読経の料金をお寺に聞いたら「お気持ちで…」いくら払えばいい? お布施が“明朗会計”ではないワケ
“坊主丸もうけ”ではない厳しい現状
寺院が“目安”として提示している金額について、坂本さんは「当たり前ですが、お寺側が“もうけたいから”と恣意(しい)的に決めているわけではありません」という。 「お寺はひとつひとつが登記された宗教法人なので、勝手に何かを決めることはできません。あくまでも、歴代の住職が受け継いできた寺院をこの時代にたまたまお預かりしてお護りする役目をいただいているだけで、決して住職の私物ではないという姿勢が大切だとも考えています。 私がお預かりしているお寺では、お檀家さんの代表も含めた責任役員会議を開き、地域の事情やお寺の経営状況などを総合的に考慮した上で、具体的なものではありませんが『このくらい納めていただいたほうがよいのでは』という目安を示していただいています」 “坊主丸もうけ”という言葉があるように、寺院には潤沢な資金があると思っている人も多いかもしれない。
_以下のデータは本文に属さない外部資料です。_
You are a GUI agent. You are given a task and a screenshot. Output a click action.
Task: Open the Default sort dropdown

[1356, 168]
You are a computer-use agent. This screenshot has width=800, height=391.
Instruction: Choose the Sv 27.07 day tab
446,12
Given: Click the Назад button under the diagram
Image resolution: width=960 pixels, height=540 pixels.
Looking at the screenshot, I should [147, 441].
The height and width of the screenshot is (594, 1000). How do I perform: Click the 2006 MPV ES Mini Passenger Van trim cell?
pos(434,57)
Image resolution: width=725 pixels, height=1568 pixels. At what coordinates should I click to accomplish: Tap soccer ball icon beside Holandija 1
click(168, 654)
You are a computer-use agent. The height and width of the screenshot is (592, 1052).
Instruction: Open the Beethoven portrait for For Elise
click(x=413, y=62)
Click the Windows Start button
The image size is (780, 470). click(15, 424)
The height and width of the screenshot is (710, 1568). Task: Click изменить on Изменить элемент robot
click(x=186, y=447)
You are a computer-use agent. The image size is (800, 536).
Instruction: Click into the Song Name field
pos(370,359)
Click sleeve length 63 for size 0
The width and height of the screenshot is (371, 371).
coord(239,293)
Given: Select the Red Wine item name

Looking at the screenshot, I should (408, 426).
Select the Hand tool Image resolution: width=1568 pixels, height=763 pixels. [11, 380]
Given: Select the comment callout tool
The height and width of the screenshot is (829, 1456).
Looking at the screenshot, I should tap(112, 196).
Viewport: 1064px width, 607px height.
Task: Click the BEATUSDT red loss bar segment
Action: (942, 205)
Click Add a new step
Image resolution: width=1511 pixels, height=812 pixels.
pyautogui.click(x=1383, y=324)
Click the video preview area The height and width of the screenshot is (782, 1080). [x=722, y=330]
しかし、文化庁宗務課が公表する「宗務時報No.127(令和6年3月)」で宗教法人の1年間の収入合計を見ると、72.2%の宗教法人は年間収入が500万円未満、85.3%は1000万円未満という結果になっている。ここから水道光熱費や修繕費をはじめ支出を引くと、人件費さえままならずに、教師や役所勤務など副業をもつ僧侶も多いという。 坂本さんも「社会の皆さんからは、大きなお寺や観光事業を行っているような寺院が目につきやすいため、余裕のある業界と思われるかもしれません。しかし、実態としては住職や寺族だけで運営している個人事業主のようなところがほとんどで、余裕のある運営ができている寺院はほんの一握りです」と吐露する。
「お坊さん派遣サービス」の問題点
最近では「明朗会計」をうたい、インターネットを通じて僧侶を派遣するサービスも出てきている。一時はAmazonにも“出品”されていたが、全日本仏教会が「お布施は、サービスの対価ではありません」「宗教行為をサービスとして商品にしている」と指摘するなど、物議を醸した。 「仏教の教えに基づく布施行と馴染まないのはもちろんですが、明示された金額のうち何割かはサービスの運営会社の収入となります。派遣事業を行う会社にもよりますが、すべてがお布施として納められるわけではなく、半分以上が派遣業者の紹介手数料となる場合もあり、納めた方の“お気持ち”と実態とで食い違いが発生してしまうこともあろうかと思います。 私は、一番大切なのは法要を希望されて行う皆さんなので、ご本人たちの気持ちに折り合いがつくならば、それでもよいかとは思います。ただ、派遣された僧侶が実際に宗派や包括宗教法人によって僧侶の資格があると認められた者であるか判別できない、WEBページに有名寺院の写真があり派遣を依頼したら、実際に来た僧侶は写真とはまったく関係がなかったなど、亡くなった大切な方を弔いしっかりとご供養したいという方々を困惑させるようなことがなければよいなと願っています」(坂本さん) なお、坂本さんが指摘したように、お布施の目安は地域によって異なり、また宗派によっても違いが出てくるそうだ。お盆に法要をあげる人、お墓参りに行く人は、お布施の金額をどのような基準で決めればよいのか、考え方を含めて住職と話してみるのもいいかもしれない。